Update the rows below by replacing "fill color bucket" with "paint bucket" everywhere it appears, keeping everything else the same, and leave the pictures out of your answer.

** Begin Supplied data **

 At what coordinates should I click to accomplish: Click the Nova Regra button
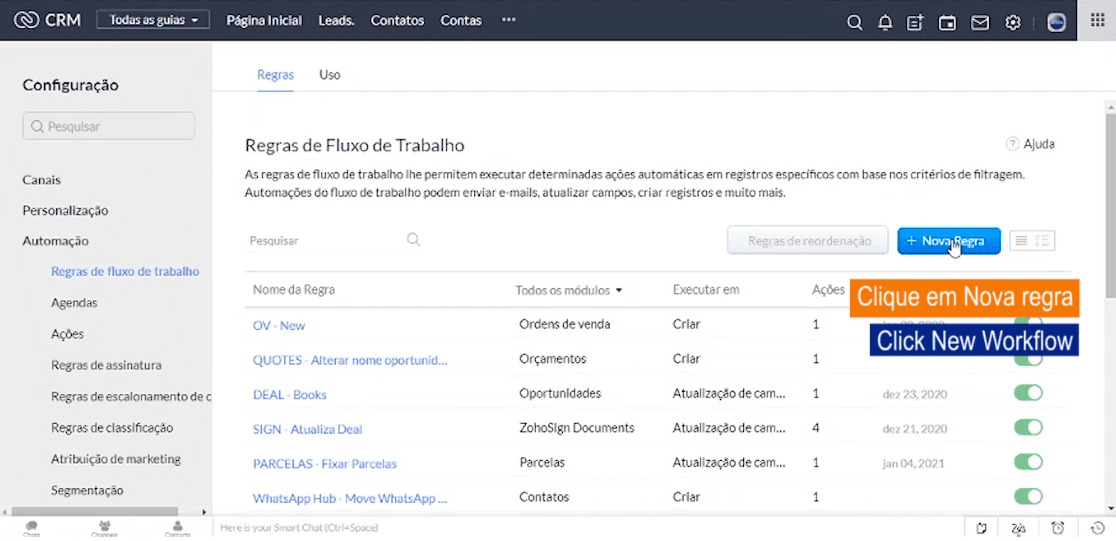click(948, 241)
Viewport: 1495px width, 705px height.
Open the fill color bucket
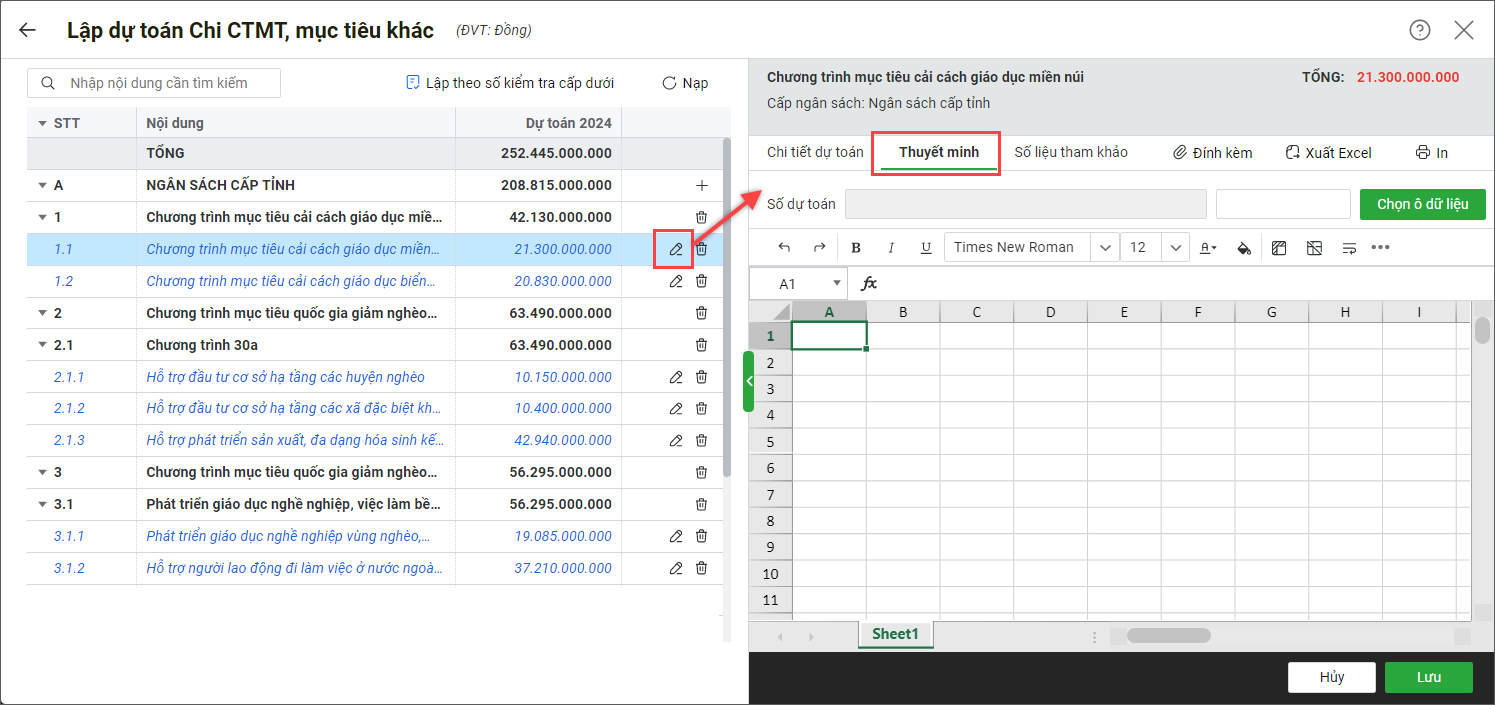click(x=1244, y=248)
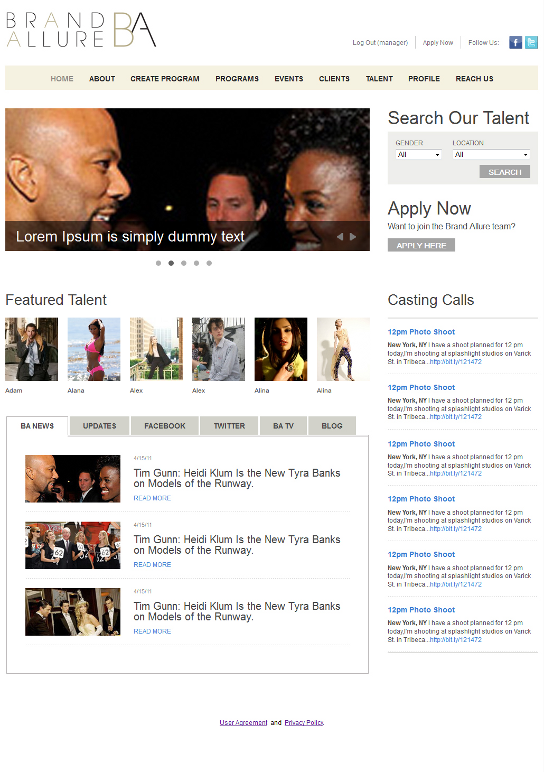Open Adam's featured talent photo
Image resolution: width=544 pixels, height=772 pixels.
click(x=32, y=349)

** End Supplied data **

● **Result below**
 At what coordinates should I click to accomplish: Click the Nova Regra button
click(948, 241)
Viewport: 1495px width, 705px height.
Open the paint bucket
click(x=1244, y=248)
Open Adam's featured talent photo
Image resolution: width=544 pixels, height=772 pixels.
click(x=32, y=349)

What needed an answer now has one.